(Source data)
::::::

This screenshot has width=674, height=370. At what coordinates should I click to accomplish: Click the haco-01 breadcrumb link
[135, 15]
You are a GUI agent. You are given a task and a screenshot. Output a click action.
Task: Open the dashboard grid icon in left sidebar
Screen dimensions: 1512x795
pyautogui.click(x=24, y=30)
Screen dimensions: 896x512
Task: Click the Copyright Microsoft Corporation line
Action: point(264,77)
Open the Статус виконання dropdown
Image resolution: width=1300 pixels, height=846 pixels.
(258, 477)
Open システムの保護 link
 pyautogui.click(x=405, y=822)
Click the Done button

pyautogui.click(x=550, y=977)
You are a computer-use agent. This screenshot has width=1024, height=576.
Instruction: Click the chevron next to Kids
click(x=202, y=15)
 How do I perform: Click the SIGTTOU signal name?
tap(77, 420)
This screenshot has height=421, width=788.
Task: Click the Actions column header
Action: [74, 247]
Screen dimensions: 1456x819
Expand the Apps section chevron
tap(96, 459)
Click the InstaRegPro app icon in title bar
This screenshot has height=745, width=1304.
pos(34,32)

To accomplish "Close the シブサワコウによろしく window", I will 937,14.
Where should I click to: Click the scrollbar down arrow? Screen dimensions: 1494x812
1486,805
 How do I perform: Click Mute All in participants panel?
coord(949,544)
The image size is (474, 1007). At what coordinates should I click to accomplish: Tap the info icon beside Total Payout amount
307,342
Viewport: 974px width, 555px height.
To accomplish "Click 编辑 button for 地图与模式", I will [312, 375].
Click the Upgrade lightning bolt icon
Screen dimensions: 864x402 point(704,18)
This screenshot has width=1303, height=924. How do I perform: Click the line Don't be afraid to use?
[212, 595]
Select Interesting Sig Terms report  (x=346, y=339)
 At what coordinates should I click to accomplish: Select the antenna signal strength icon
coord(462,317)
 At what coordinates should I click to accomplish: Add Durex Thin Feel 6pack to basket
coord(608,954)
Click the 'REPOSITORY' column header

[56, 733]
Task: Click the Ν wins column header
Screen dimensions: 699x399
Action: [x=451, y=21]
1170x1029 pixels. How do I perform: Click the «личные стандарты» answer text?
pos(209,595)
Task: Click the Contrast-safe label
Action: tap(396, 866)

::::::

* Work request *
Give every entry again in full, precisely as written above.

* Output below *
This screenshot has width=674, height=370. At what coordinates should I click to accomplish: Click the haco-01 breadcrumb link
[135, 15]
You are a GUI agent. You are given a task and a screenshot. Output a click action.
Task: Open the dashboard grid icon in left sidebar
Screen dimensions: 1512x795
pyautogui.click(x=24, y=30)
Screen dimensions: 896x512
Task: Click the Copyright Microsoft Corporation line
Action: point(264,77)
Open the Статус виконання dropdown
Image resolution: width=1300 pixels, height=846 pixels.
(258, 477)
Open システムの保護 link
 pyautogui.click(x=405, y=822)
Click the Done button

pyautogui.click(x=550, y=977)
You are a computer-use agent. This screenshot has width=1024, height=576.
Instruction: Click the chevron next to Kids
click(x=202, y=15)
 How do I perform: Click the SIGTTOU signal name?
tap(77, 420)
This screenshot has height=421, width=788.
Task: Click the Actions column header
Action: [74, 247]
Screen dimensions: 1456x819
Expand the Apps section chevron
tap(96, 459)
Click the InstaRegPro app icon in title bar
This screenshot has height=745, width=1304.
pos(34,32)

To accomplish "Close the シブサワコウによろしく window", I will 937,14.
Where should I click to: Click the scrollbar down arrow? Screen dimensions: 1494x812
1486,805
 How do I perform: Click Mute All in participants panel?
coord(949,544)
The image size is (474, 1007). At what coordinates should I click to accomplish: Tap the info icon beside Total Payout amount
307,342
Viewport: 974px width, 555px height.
To accomplish "Click 编辑 button for 地图与模式", I will [312, 375].
Click the Upgrade lightning bolt icon
Screen dimensions: 864x402 point(704,18)
This screenshot has width=1303, height=924. How do I perform: Click the line Don't be afraid to use?
[212, 595]
Select Interesting Sig Terms report  (x=346, y=339)
 At what coordinates should I click to accomplish: Select the antenna signal strength icon
coord(462,317)
 At what coordinates should I click to accomplish: Add Durex Thin Feel 6pack to basket
coord(608,954)
Click the 'REPOSITORY' column header

[56, 733]
Task: Click the Ν wins column header
Screen dimensions: 699x399
Action: [x=451, y=21]
1170x1029 pixels. How do I perform: Click the «личные стандарты» answer text?
pos(209,595)
Task: Click the Contrast-safe label
Action: tap(396, 866)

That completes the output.